In early 2009 my company had a biggest loser challenge. Whoever lost the most body fat won $200. Whoever lost the most weight won $200. I accepted the challenge. I changed my eating habits. I set up a rigorous food plan that I stuck to. I mean it was rigid, no deviation. I went cold turkey, no meats, pasta’s, bread, juices, candy, soda or milk. All I ate were fruits, salads and water. Talk about a crash. I had headaches, stomach aches, nausea etc. I was withdrawing from the garbage I put in my body.
I went to the gym one hour a day, first for three days a week, then four, then five, then six. By the time I was up to all seven days I was in there 3 hours a day. I was losing up to a pound and a half a day. I won both challenges and then I kept going. I went from 413 to 265 in less than a year.
In 2011 I fell off the wagon. I was eating like I used to and not exercising. By 2012 I jumped to 287 pounds. I went cold turkey again. I was kicking ass and in a week and a half have gotten down to 275. My goal is 200 to 220.
One night around midnight I woke up in excruciating pain. Andrea rushed me to the hospital where we learned I had gallstones with one being 6 cm large. The rapid weight loss caused the stones. I refused the surgery and figured I could manage the pain. The stones actually helped me keep the weight off BUT Christmas of 2015 changed all of that and I had to schedule the surgery. After the surgery I lost 10 lbs in one week because I couldn’t eat and was sweating profusely.
Slowly I regained my appetite to the point I ballooned to 330 lbs as of today. I have restarted my weight loss regimen BUT I am still addicted to food and that is the real issue. How do I combat that problem? It’s become a battle of good versus evil, sheer will power. I understand alcoholics, drug addicts. I understand because my drug of choice is food. Just like drug addicts and alcoholics, you can’t stop us. We have to stop ourselves. You can limit the food. We will go elsewhere. Trust me. I know.

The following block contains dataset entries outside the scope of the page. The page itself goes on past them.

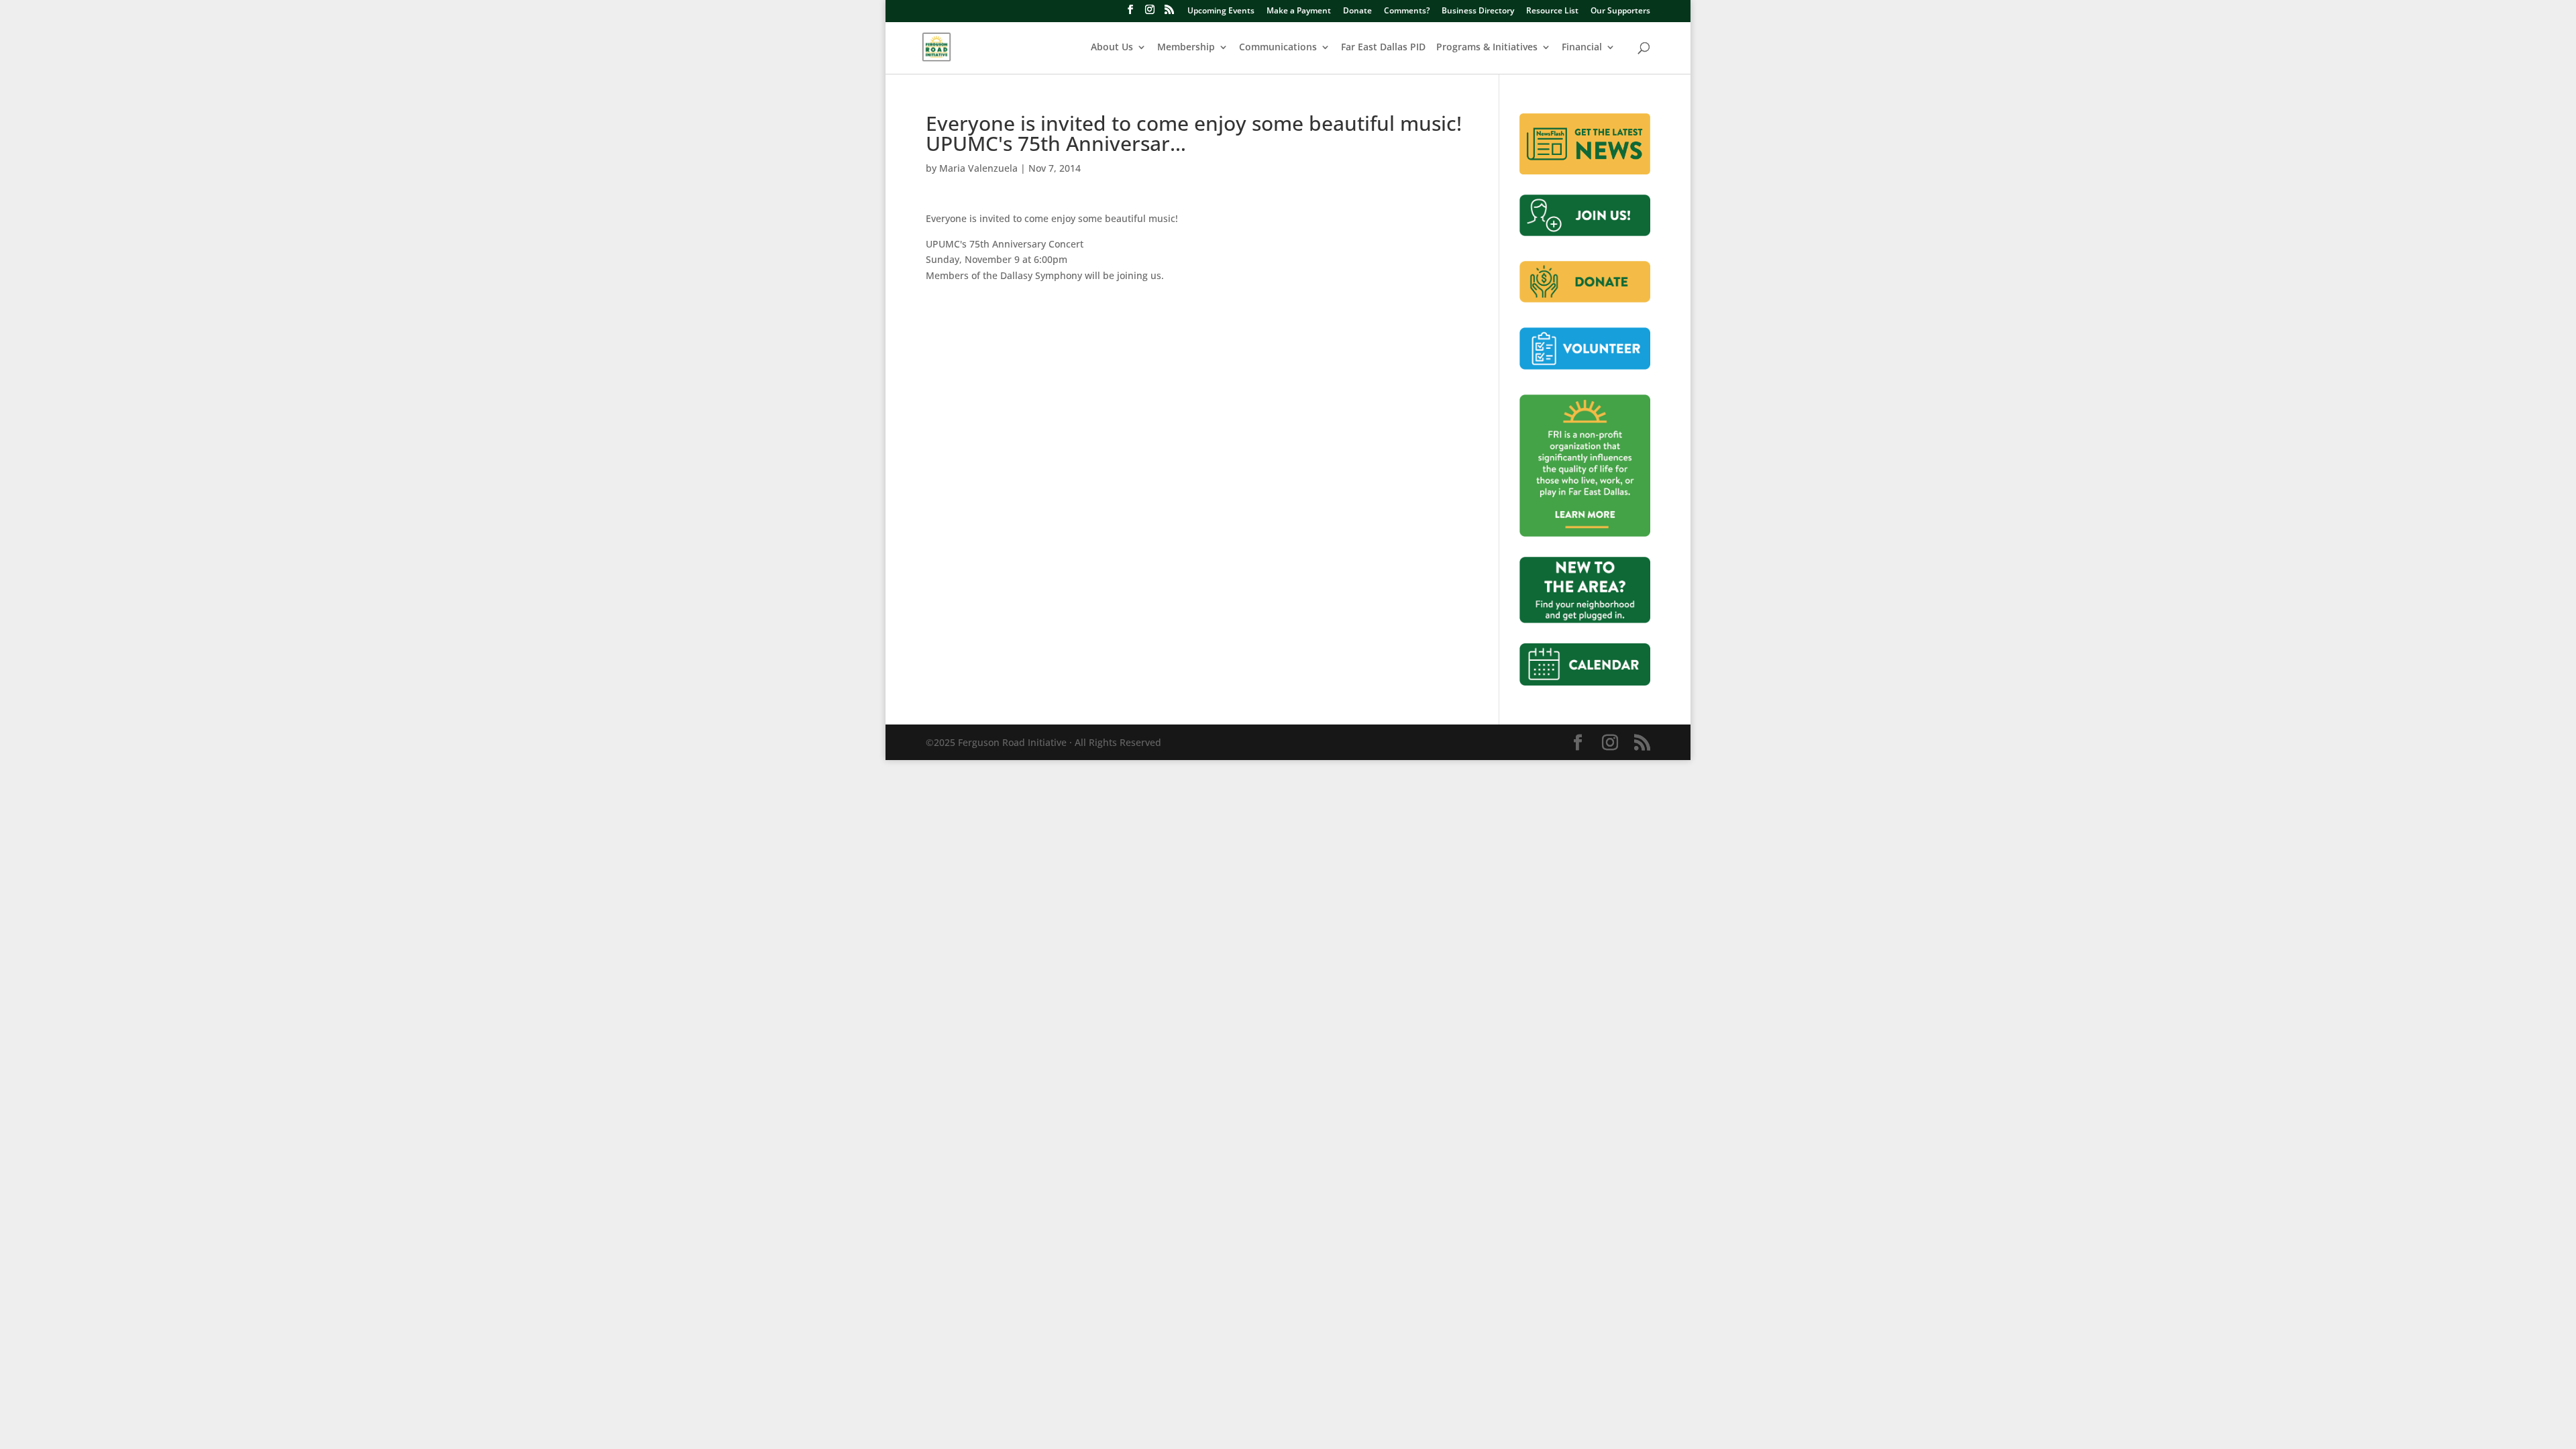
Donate (1357, 11)
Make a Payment (1299, 11)
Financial (1582, 47)
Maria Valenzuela (978, 168)
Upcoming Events (1220, 11)
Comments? (1407, 11)
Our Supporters (1620, 11)
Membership (1186, 47)
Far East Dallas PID (1383, 47)
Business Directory (1478, 11)
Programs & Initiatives (1487, 47)
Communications (1278, 47)
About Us (1112, 47)
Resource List (1552, 11)
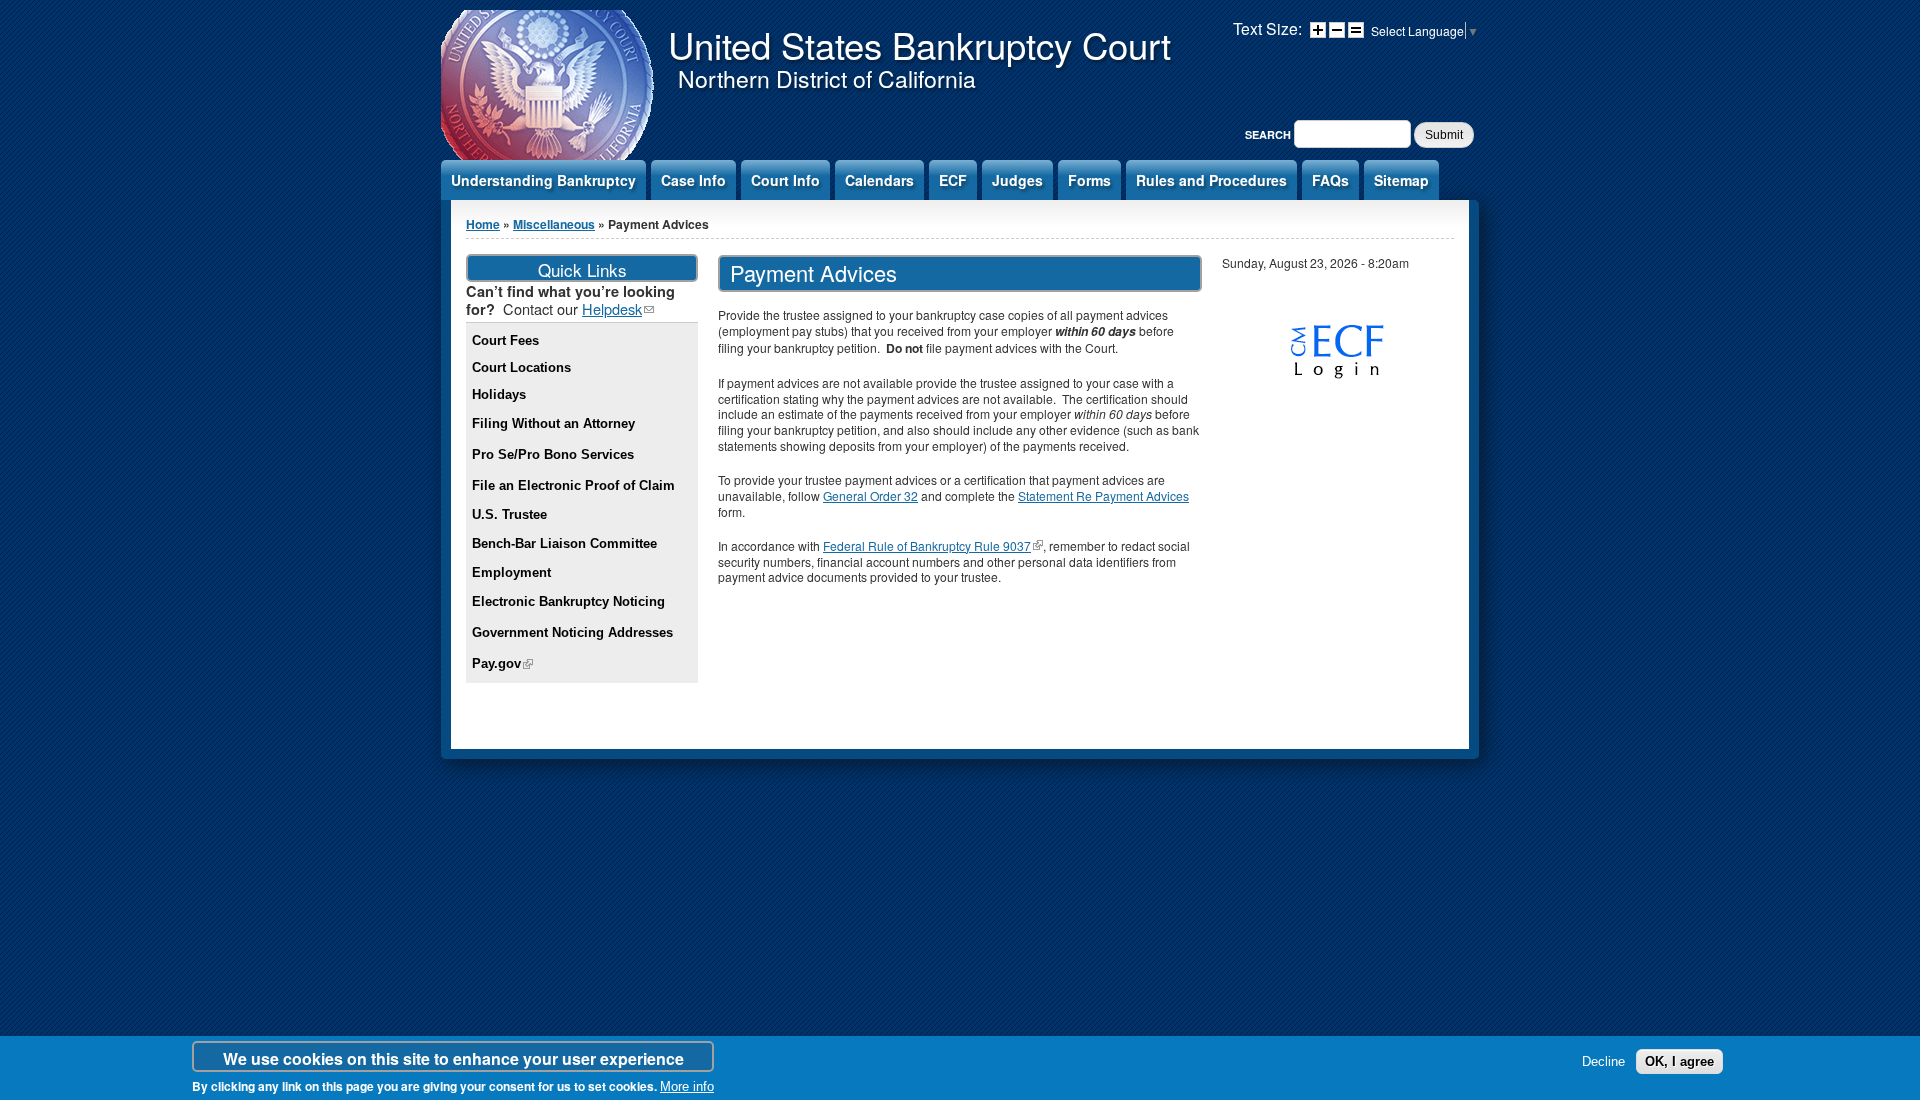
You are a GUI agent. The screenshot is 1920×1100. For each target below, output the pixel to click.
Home (483, 224)
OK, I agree (1679, 1061)
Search (1269, 134)
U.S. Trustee (509, 514)
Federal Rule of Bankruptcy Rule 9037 (933, 545)
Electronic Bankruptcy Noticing (568, 601)
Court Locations (521, 367)
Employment (511, 572)
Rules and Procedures (1211, 180)
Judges (1017, 180)
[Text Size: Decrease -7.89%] (1337, 30)
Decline (1603, 1061)
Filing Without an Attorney (553, 423)
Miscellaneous (554, 224)
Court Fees (505, 340)
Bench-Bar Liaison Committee (564, 543)
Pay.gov (502, 663)
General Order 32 (870, 495)
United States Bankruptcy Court (919, 44)
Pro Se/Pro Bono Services (553, 454)
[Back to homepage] (549, 158)
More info (687, 1087)
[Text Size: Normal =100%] (1356, 30)
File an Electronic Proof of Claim (573, 485)
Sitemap (1401, 180)
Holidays (499, 394)
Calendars (879, 180)
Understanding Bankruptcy (543, 180)
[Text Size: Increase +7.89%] (1318, 30)
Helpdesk (618, 308)
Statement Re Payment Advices (1103, 495)
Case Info (693, 180)
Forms (1089, 180)
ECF (953, 180)
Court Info (785, 180)
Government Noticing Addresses (572, 632)
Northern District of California (827, 78)
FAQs (1330, 180)
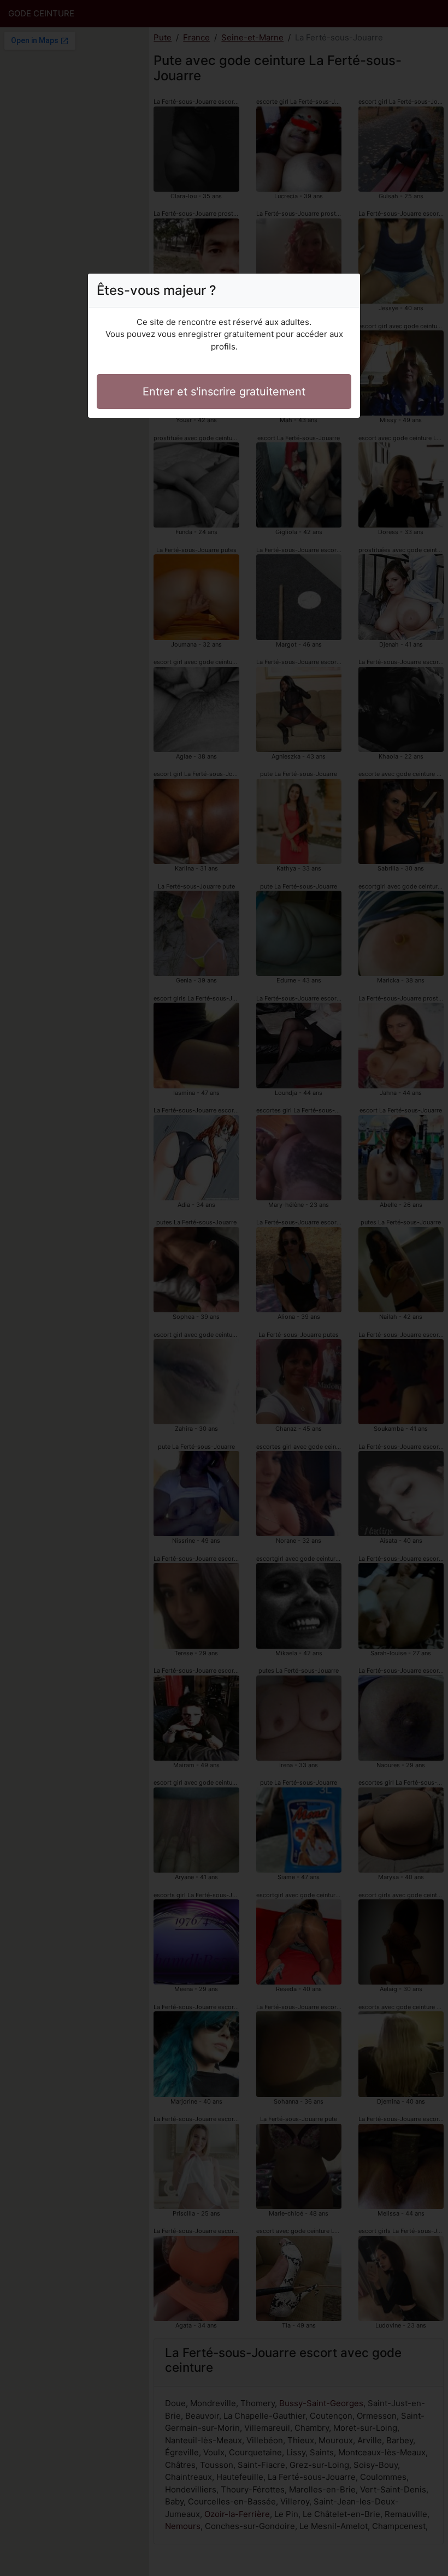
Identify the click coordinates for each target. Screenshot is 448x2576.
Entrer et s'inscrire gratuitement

This may not be a disease but it is a problem and this past Resurrection Sunday tons of foodaholics descended on your house and wolfed down plates of food. I know because I was one of those people in your house inhaling plates of food. The difference is I limited myself on the amount I suck down. Instead of 4-6 plates of food and then dessert I will work diligently to eat one or two at the most. Remember this when you look at an obese person in your house. Most are not fat by choice. They have a food addiction and they don’t even know it.